*WORK TO BE COMPLETED*.
Rewrite the part of the text on string comparisons from "Treats the characters" up to and including "paths and filenames.", with "filenames" changed to "file names".

*SELECTED EXCERPT*.
____

String comparisons are harder than it seems

  • .NET

Comparing strings is different from comparing numbers. 2 numbers are equal if their values are identical. For instance 1 is equal to 1, and 1 is not equal to 2. That's trivial. When it comes to string, things are different. For instance, do you want a case-sensitive comparison? What about the different ways to write the same letter. For instance, the letter ß is common in German, but it's also possible to write it ss as it is easier on lots of keyboards. In .NET there are 6 ways to compare strings:

  • Ordinal:

    Performs a simple byte comparison that is independent of language. This is most appropriate when comparing strings that are generated programmatically or when comparing case-sensitive resources such as passwords.

  • OrdinalIgnoreCase:

    Treats the characters in the strings to compare as if they were converted to uppercase using the conventions of the invariant culture, and then performs a simple byte comparison that is independent of language. This is most appropriate when comparing strings that are generated programmatically or when comparing case-insensitive resources such as paths and filenames.

  • InvariantCulture:

    Compares strings in a linguistically relevant manner, but it is not suitable for display in any particular culture. Its major application is to order strings in a way that will be identical across cultures.

____

*DATA EXTRACT*.
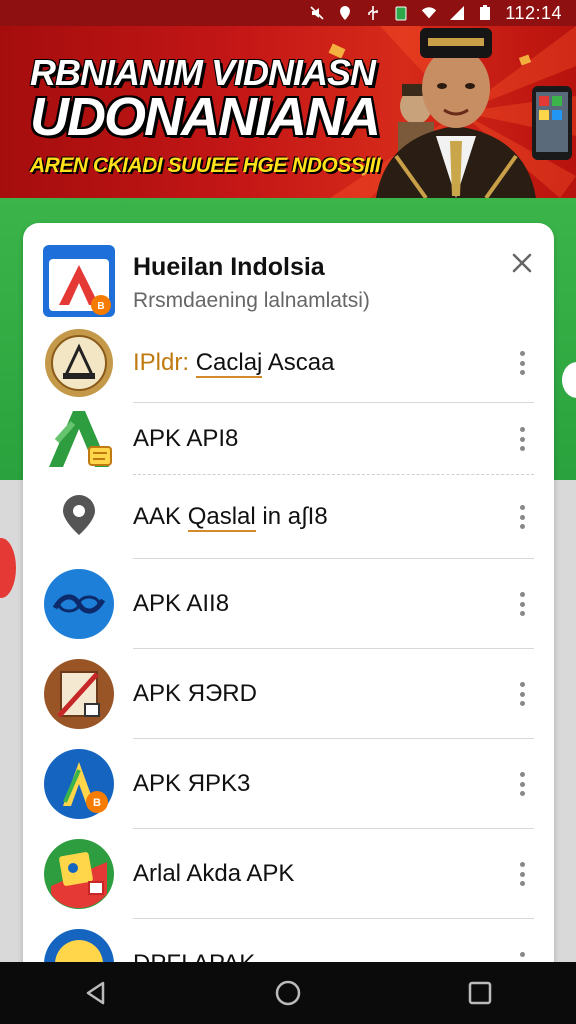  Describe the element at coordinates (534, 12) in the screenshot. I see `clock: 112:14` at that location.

____

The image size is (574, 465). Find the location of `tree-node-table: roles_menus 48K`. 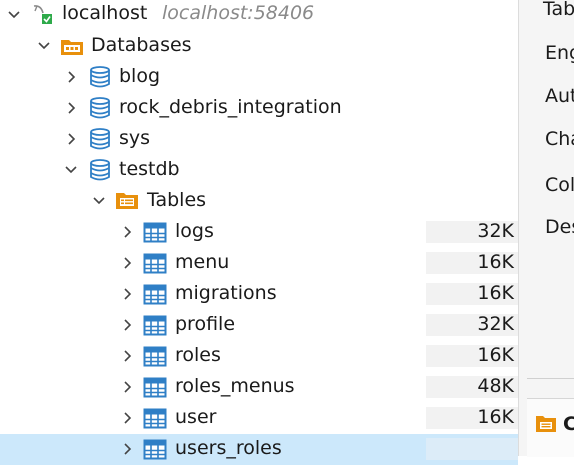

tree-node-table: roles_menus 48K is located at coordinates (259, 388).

____

*RESPONSE TO THIS EXERCISE*.
Treats the characters in the strings to compare as if they were converted to uppercase using the conventions of the invariant culture, and then performs a simple byte comparison that is independent of language. This is most appropriate when comparing strings that are generated programmatically or when comparing case-insensitive resources such as paths and file names.